Murray’s case might seem bizarre, but it is hardly unique. In another case in 2003, Annette Power, an employee at Panasonic, was sacked after prolonged absences from work because of her heavy drinking. Again, she sued, claiming that her alcoholism had been caused by clinical depression, a form of mental disability. Once more an industrial tribunal rejected her action, only for it to be upheld by the employment appeals tribunal, which ruled that the Panasonic worker had suffered discrimination because her employers had failed to take account of her long-term depression. She was awarded £5,800 in damages. This sort of nonsense is now occurring regularly. In another ludicrous instance a cocaine addict, who had been dismissed for excessive sick leave at his firm, claimed that his drug habit resulted from a depressive disorder; the EAT, always keen to heighten the climate of grievance in Britain, decided that cocaine-wreathed depression did indeed amount to a disability.

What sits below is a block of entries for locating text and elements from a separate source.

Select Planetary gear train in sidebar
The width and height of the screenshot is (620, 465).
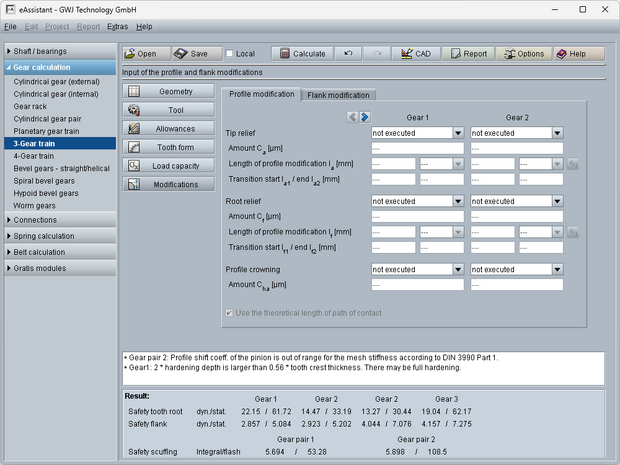point(46,131)
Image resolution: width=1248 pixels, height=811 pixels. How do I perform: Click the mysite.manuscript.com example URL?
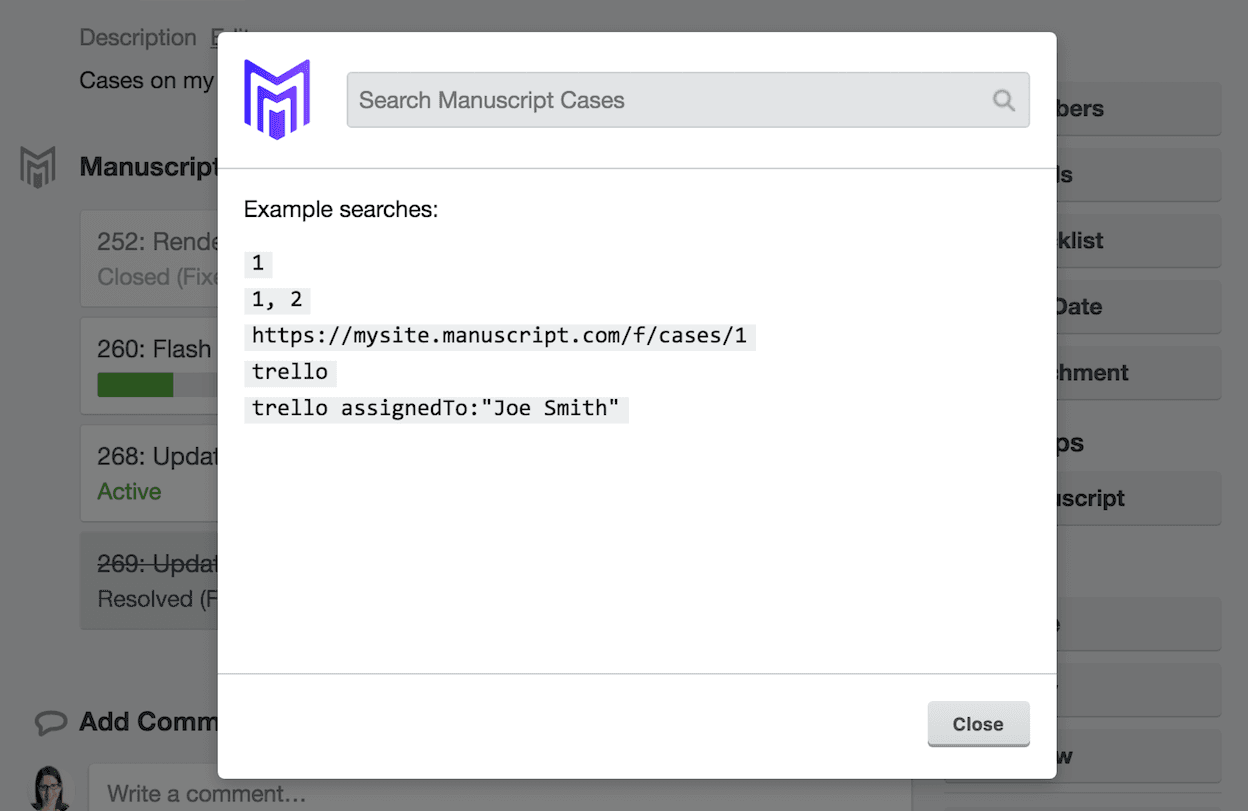(x=499, y=336)
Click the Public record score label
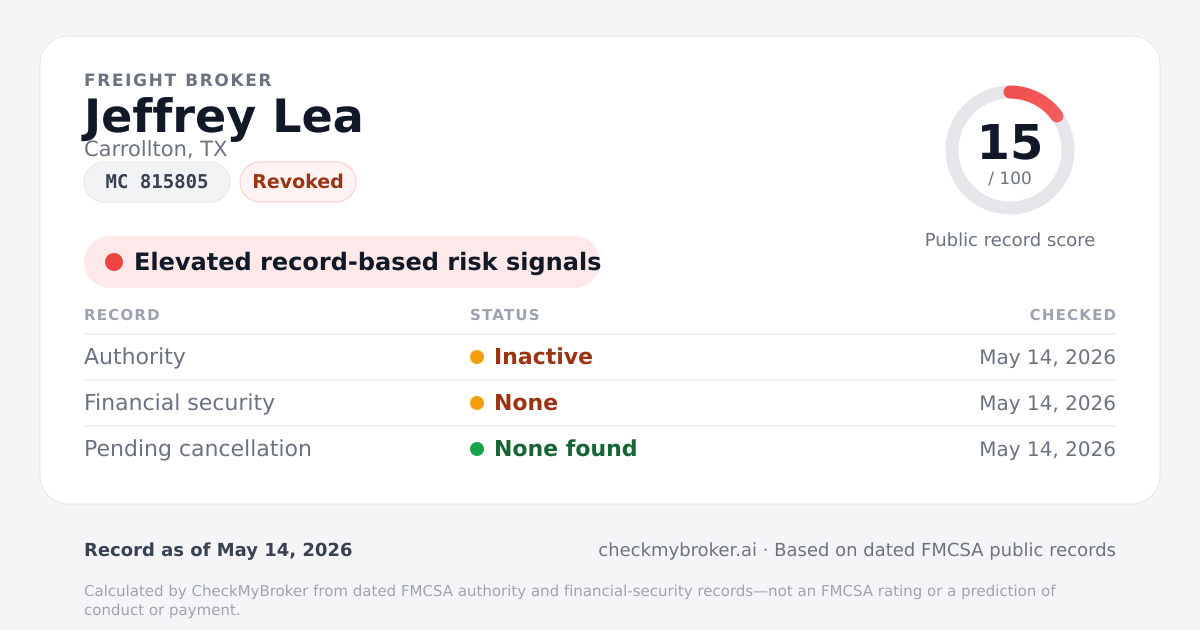Screen dimensions: 1200x630 point(1010,240)
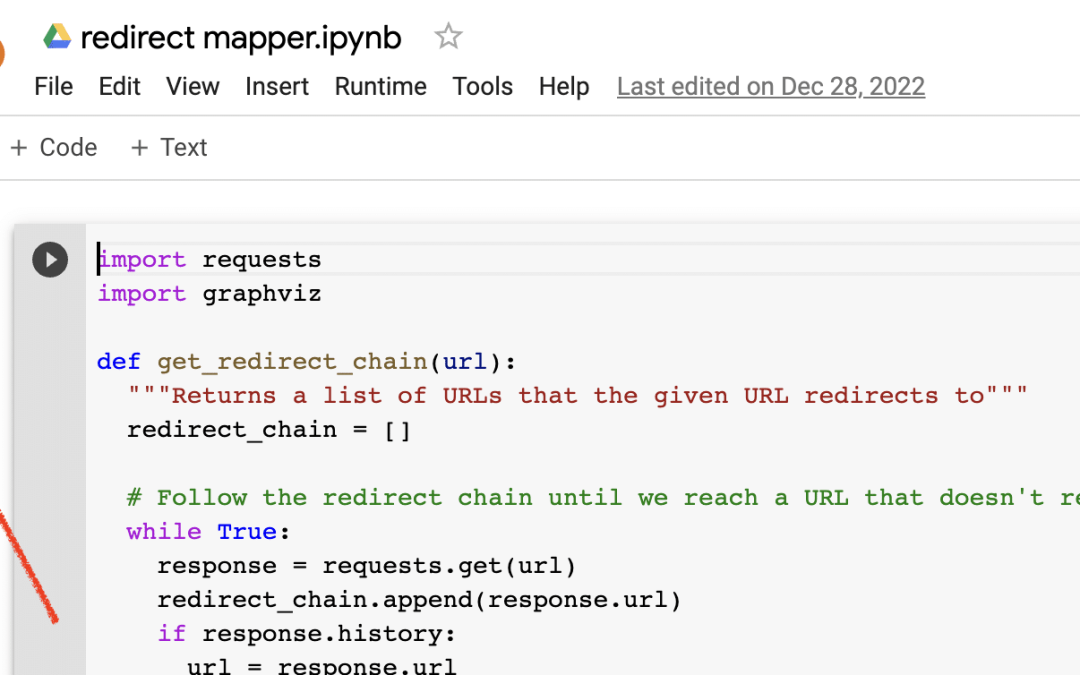Toggle the favorite star for this notebook
1080x675 pixels.
tap(447, 36)
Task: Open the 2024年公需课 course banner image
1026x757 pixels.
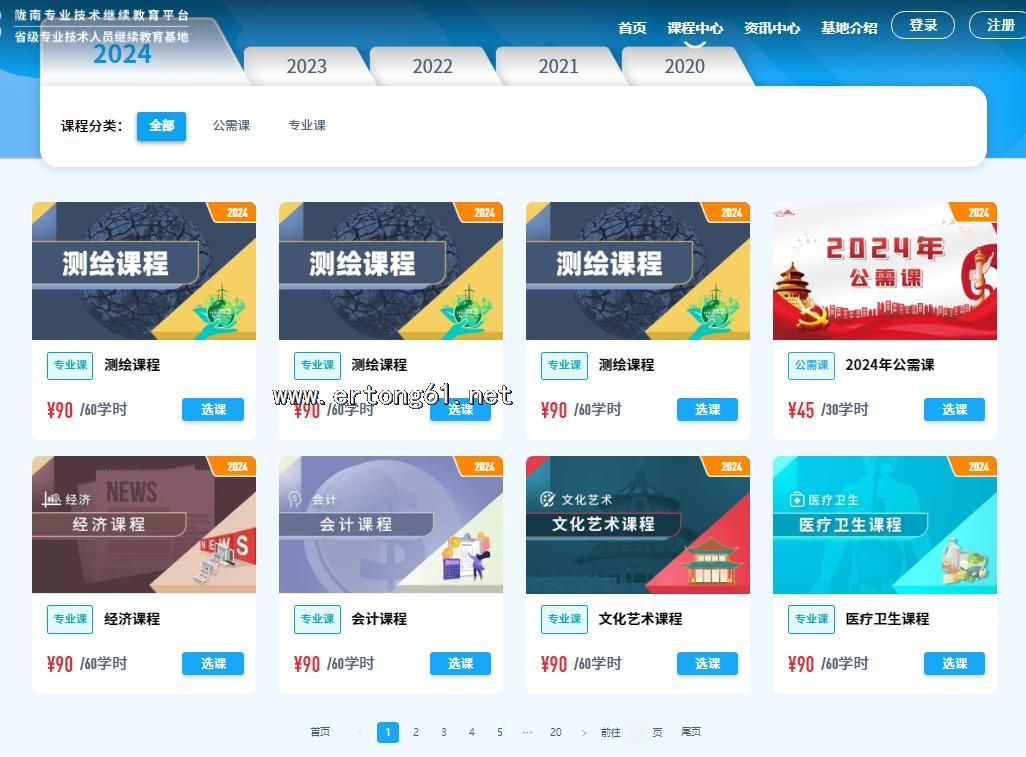Action: coord(884,271)
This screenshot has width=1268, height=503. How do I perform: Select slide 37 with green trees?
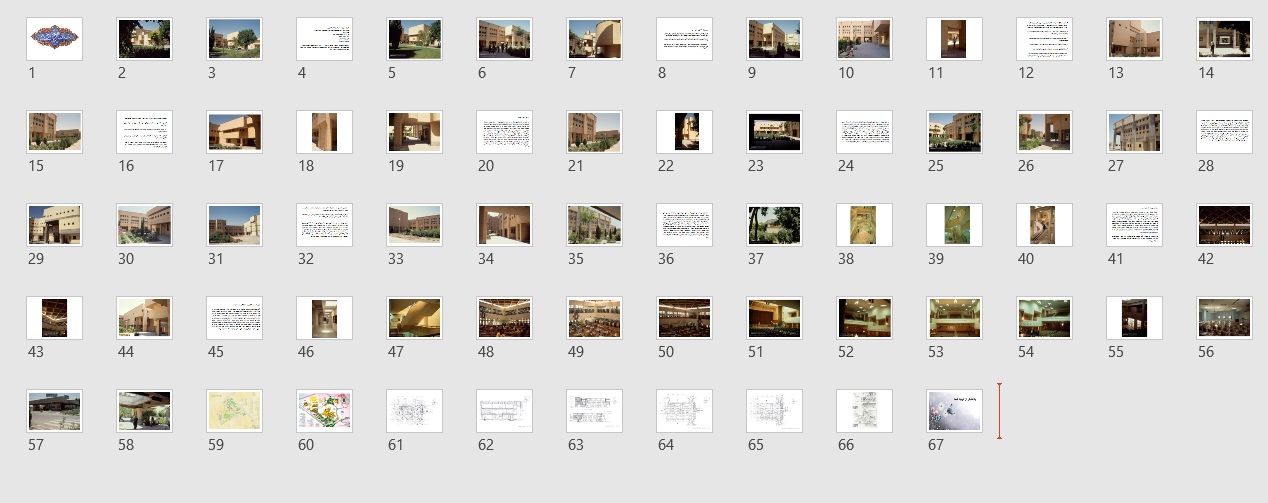[x=774, y=225]
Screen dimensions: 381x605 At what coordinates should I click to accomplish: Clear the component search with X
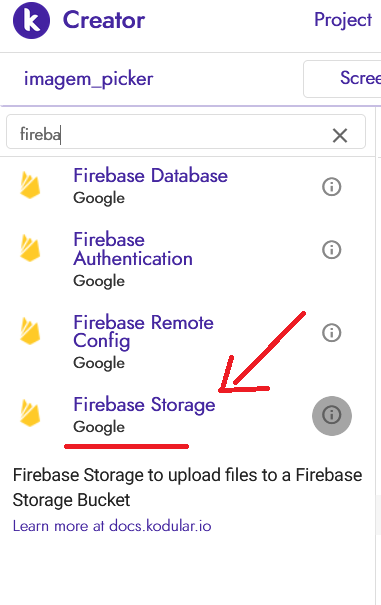(340, 135)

In 1997 Jacqueline Beart, an administrative officer with the prison service in Southwark, was disciplined for running a clothes business while she had been on long-term sick leave with alleged depression. She was eventually dismissed, but sued for disability discrimination and won £400,000 in compensation. The industrial tribunal found that the employers had failed Ms Beart in not offering her another job within the prison service and in not conducting properly the investigation into her business. It might be legitimately asked, however, why Ms Beart’s depression kept her from working in the prison service but not in the retail trade.

But such questions are an irrelevance for today’s discrimination industry, which takes no account of the realities of employment. ‘If you are considering dismissing an employee for alcohol or drug addiction,’ warns the law firm Shoosmiths, ‘beware of the implications of the Disability Discrimination Act. Illnesses caused by the addiction could mean the employee is protected by the DDA and they may bring damages claims if their case is not properly managed by the employer.’ As in the crusades against race and sex discrimination, the drive against disability prejudice has been hijacked by those with claims that would be seen in any normal society as entirely bogus. And in the process, the genuinely disabled lose out, since the cause of anti-discrimination is tainted.

While tens of millions of ordinary Britons work hard in their jobs, the field of employment law is now geared towards those who want to evade their responsibilities. They have a battery of legal measures to prevent their employer taking action against them, and the Disability Discrimination Act is particularly useful in this regard. As the magazine Personnel Today put it recently, ‘Stress claims will now be easier to pursue under the Disability Discrimination Act (DDA), following the government’s acceptance that people claiming to have a mental impairment should not have to show that they are suffering from a well-recognised illness.... This will inevitably lead to more people suffering from stress being able to qualify as being disabled under the DDA.’ With the government providing direct incentives for people to classify themselves as physically or mentally enfeebled, it is no wonder that — despite all the advances in healthcare in our society — the number of the disabled keeps on growing.